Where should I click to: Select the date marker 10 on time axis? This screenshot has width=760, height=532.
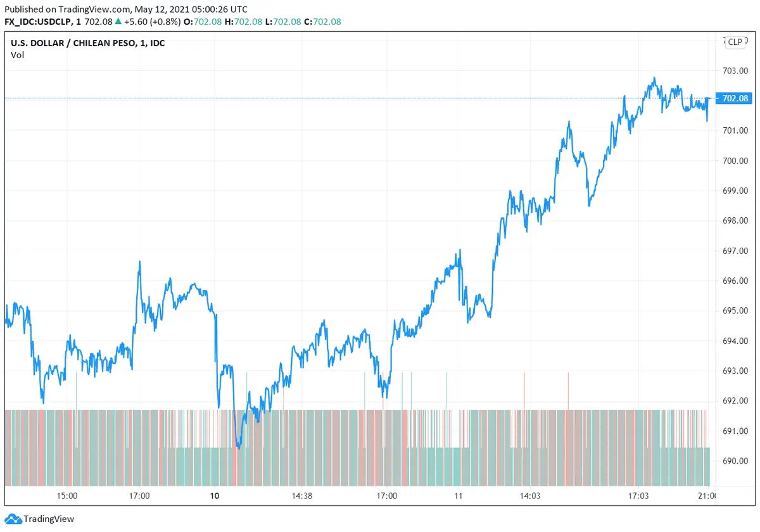[x=215, y=495]
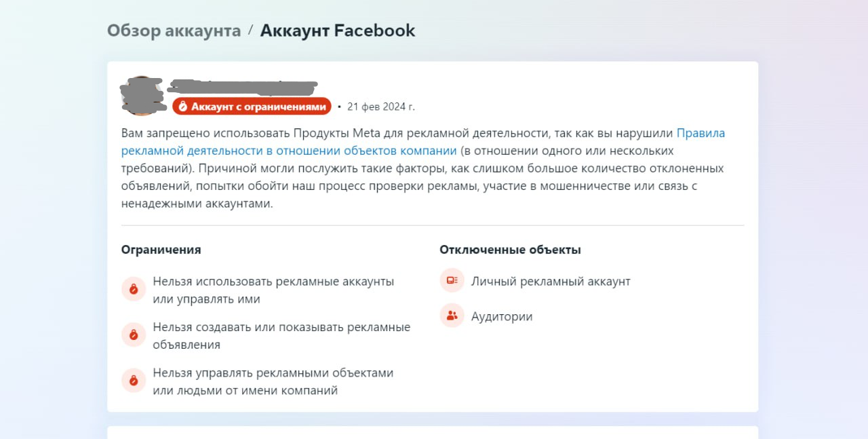The image size is (868, 439).
Task: Click the red Аккаунт с ограничениями badge
Action: coord(252,107)
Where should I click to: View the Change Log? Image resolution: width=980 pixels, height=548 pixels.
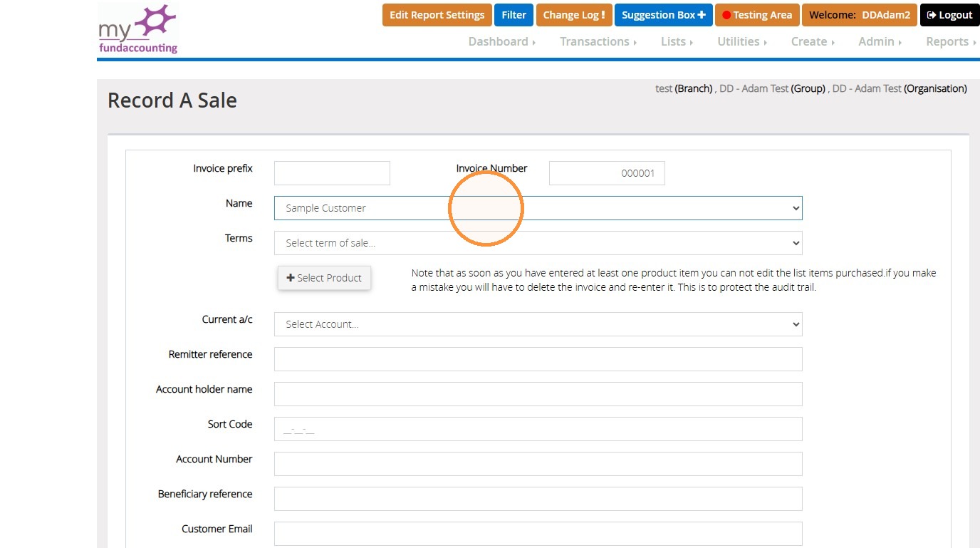click(x=574, y=15)
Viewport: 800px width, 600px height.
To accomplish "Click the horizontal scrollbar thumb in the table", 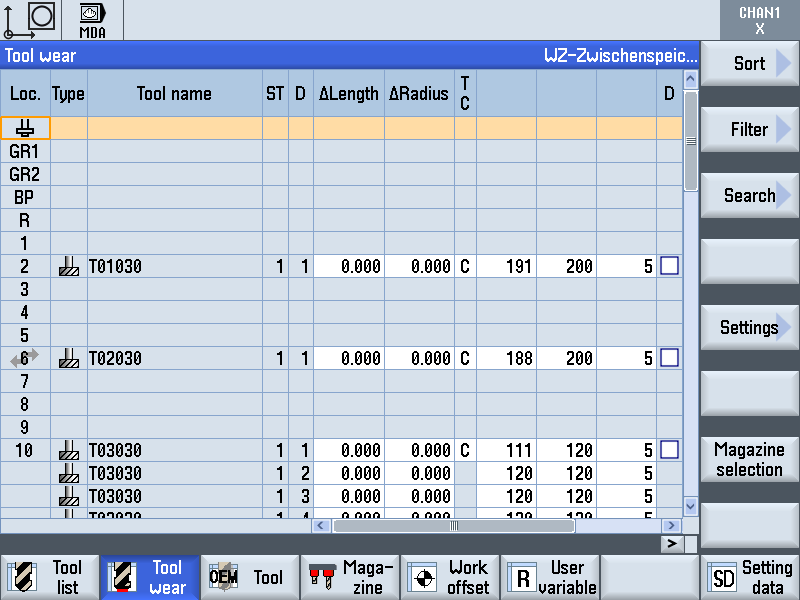I will pos(453,525).
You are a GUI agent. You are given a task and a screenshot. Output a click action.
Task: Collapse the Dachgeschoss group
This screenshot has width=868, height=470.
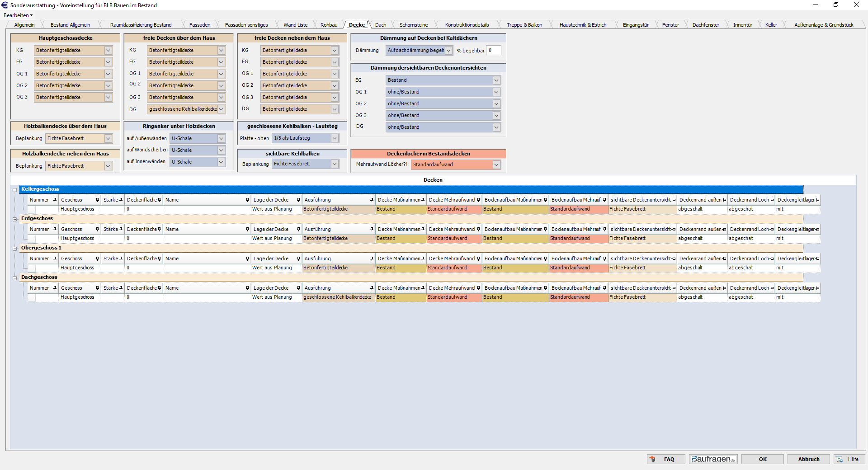tap(14, 278)
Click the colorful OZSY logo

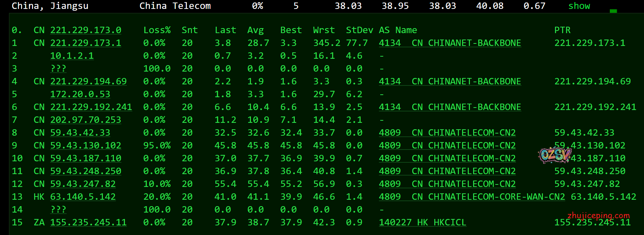point(554,155)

# Problem:
Make an exact copy of the lines above, starting at the line that contains "Task: Collapse the Dachgeschoss group" and running through the final line of the entries. Omit the pictures.

# Task response:
Task: Collapse the Dachgeschoss group
This screenshot has width=868, height=470.
tap(14, 278)
Click the colorful OZSY logo

point(554,155)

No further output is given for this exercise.